Kári Marísson

Personal information
- Born: 20 November 1951 (age 73) Iceland
- Nationality: Icelandic

Career information
- Playing career: 1967–20??
- Coaching career: 1978–2016

Career history

As player:
- 1967–1970: KFR
- 1970–1975: Valur
- 1975–1978: Njarðvík
- 1978–1989: Tindastóll
- 1995–2000: Smári Varmahlíð
- 2000–2005: Tindastóll

As coach:
- 19??–198?: Tindastóll (men's)
- 1989: Tindastóll (men's)
- 1992–1996: Tindastóll (women's)
- 2004–2005: Tindastóll (men's)
- 2014–2015: Tindastóll (men's, assistant)
- 2015: Tindastóll (men's)

Career highlights and awards
- As player: 1. deild karla winner (1988); 2. deild karla winner (1986); As coach: 1. deild karla winner (1988); 2. deild karla winner (1986);

Career coaching record
- Úrvalsdeild karla: 8–20 (.286)
- Úrvalsdeild kvenna: 30–45 (.400)

= Kári Marísson =

Icelandic athlete and basketball coach

Kári Marísson (born 20 November 1951) is an Icelandic former multi-sport athlete and basketball coach. He played and coached basketball for several decades and was the oldest player to have played in the Icelandic top-tier Úrvalsdeild karla, at the age of 49 years, until the record was broken by Baldur Þorleifsson in 2015.

==Early life==
Kári grew up in Árbær in Reykjavík where he competed in pole vault and football.

==Basketball==
===Playing career===
Kári played his first game in with KFR in 1967. In 1975, he left the club, which by that time was named Valur, and signed with Njarðvík. He left Njarðvík at the conclusion of the 1977–78 season and later joined Tindastóll.

===National team career===
From 1972 to 1976, Kári played 34 games for the Icelandic national basketball team.

===Coaching career===
Kári was a player-coach with Tindastóll for several seasons until 1988 when the team was promoted to the Úrvalsdeild. After spending the 1988–89 season as just a player, he returned to the player-coach role in July 1989. He was fired from his coaching position in October 1989 after a bad start for the team and subsequently stopped playing. He later coached Tindastóll women's team and later the men's team from 2004 to 2005. In October 2015, he temporary took over the team after the firing of Pieti Poikola and until the hiring of José María Costa Gómez.

==Football==
Kári played 9 games for Íþróttabandalag Akraness in 1973, including 3 in the top-tier league.

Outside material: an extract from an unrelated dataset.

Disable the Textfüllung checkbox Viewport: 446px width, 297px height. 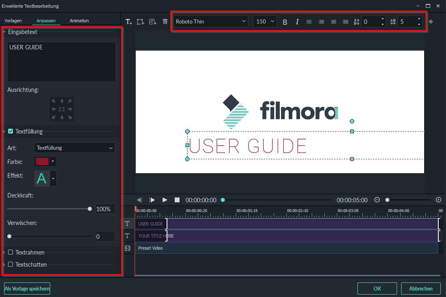point(11,131)
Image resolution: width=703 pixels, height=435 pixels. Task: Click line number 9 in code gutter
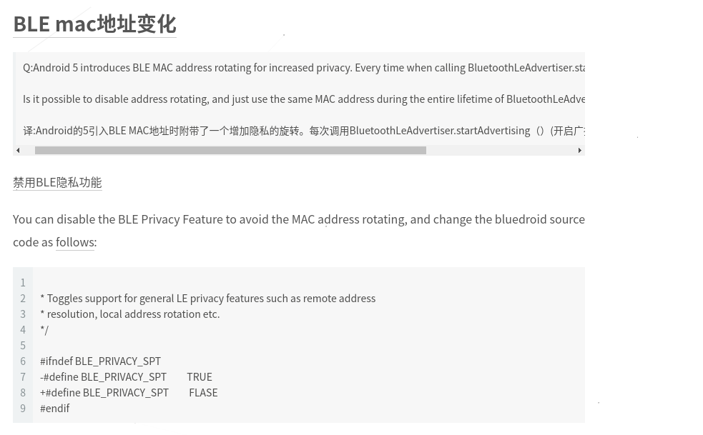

He appeared in 4 matches in the Icelandic Cup, scoring 2 goals.

==Personal life==
Kári was married to Katrín Axelsdóttir from 1976 until her death in 1994. He is the father of basketball players Axel Kárason, Arnar Snær Kárason and María Káradóttir and stepfather of former Icelandic Women's Basketball Player of the Year and national team member Kristín Björk Jónsdóttir.